__Extrait choisi__.
——————
Gérald est parti vivre en Ukraine il y a plus de vingt ans. Il y a fondé une famille, monté son entreprise. En quelques jours, sa vie a basculé. Il s’est réfugié en Normandie chez ses parents, avec sa femme, Daria et leurs trois enfants. En attendant de rentrer «chez lui».
«L’Ukraine, c’est la moitié de ma vie: des amis, une famille, des partenaires dans les affaires, un pays qui se développait avant la guerre. À présent, je pourrais décider de vivre et travailler en France, mais j’aurais l’impression de laisser derrière moi quelque chose d’inachevé.» Gérald Thomasset a quitté l’Ukraine le 27 mars, un mois après le début de l’offensive russe. Plus de 2 000 kilomètres parcourus d’une seule traite en voiture. Il est arrivé chez ses parents à Mont-en-Bessin, dans le Calvados, où sa femme, ukrainienne, et leurs trois enfants de cinq, dix et douze ans ans, s’étaient déjà réfugiés.
La moitié de sa vie commence en 1996, à 21 ans. Dans le cadre de ses études de commerce à Cergy – après une scolarité jusqu’à la prépa HEC à Caen – Gérald doit réaliser une année à l’étranger. Il rejoint l’université d’économie Plekhanov de Moscou et effectue son stage en Ukraine, dans une société d’import de matériaux de construction et de parfum. Peu après son retour en France, l’entreprise le rappelle pour lui proposer un poste. En 1999, Danone, qui ouvre une filiale en Ukraine, le recrute: il devient responsable commercial du groupe et ouvre plusieurs sites dans le pays. Mais en 2006, Danone décide de l’envoyer dans un autre pays. Il faut choisir: l’entreprise ou l’Ukraine. Gérald démissionne. Un an après, il rencontre sa femme, une Ukrainienne d’Odessa.
——————
__Extrait de données__.
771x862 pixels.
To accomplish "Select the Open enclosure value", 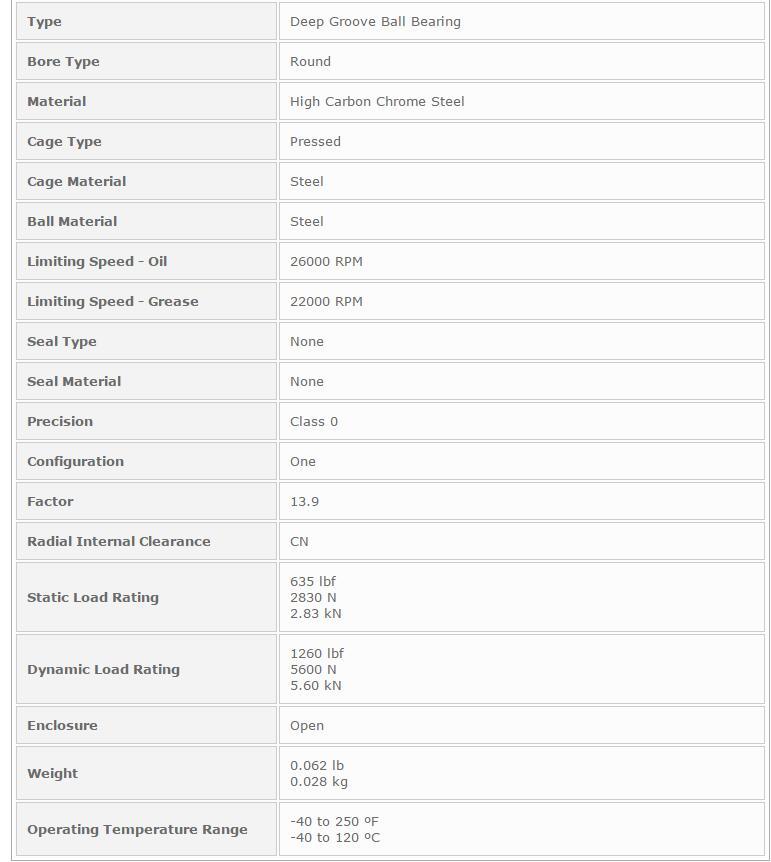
——————
__Tâche à réaliser__.
Poursuivez le récit sur Gérald Thomasset et l'Ukraine à partir de sa dernière phrase, qui relate la rencontre avec sa femme.

__Réponse__.
Fabriquer du foie gras en Ukraine
Début avril, la région de Kiev est reprise par les Ukrainiens. Des centaines de corps de civils sont retrouvés après le départ des troupes russes, notamment à Boutcha.
Un ami, spécialisé dans le commerce de produits gastronomiques français pour les restaurants de Kiev, lui propose de monter une entreprise. Ils partent en France étudier la fabrication du foie gras et reviennent en Ukraine implanter un élevage de canards au nord-est de Kiev, à Borodyenka. Ils ont leur propre abattoir et une petite unité de transformation. La production s’accroit et ils ouvrent une deuxième société de transformation de volaille, viande et lapins, à une trentaine de kilomètres plus loin, à Boutcha. Ils emploient 50 salariés et produisent 20 tonnes de viande par semaine, pour les grandes surfaces et les restaurants. Un chiffre d’affaires de trois millions d’euros annuels.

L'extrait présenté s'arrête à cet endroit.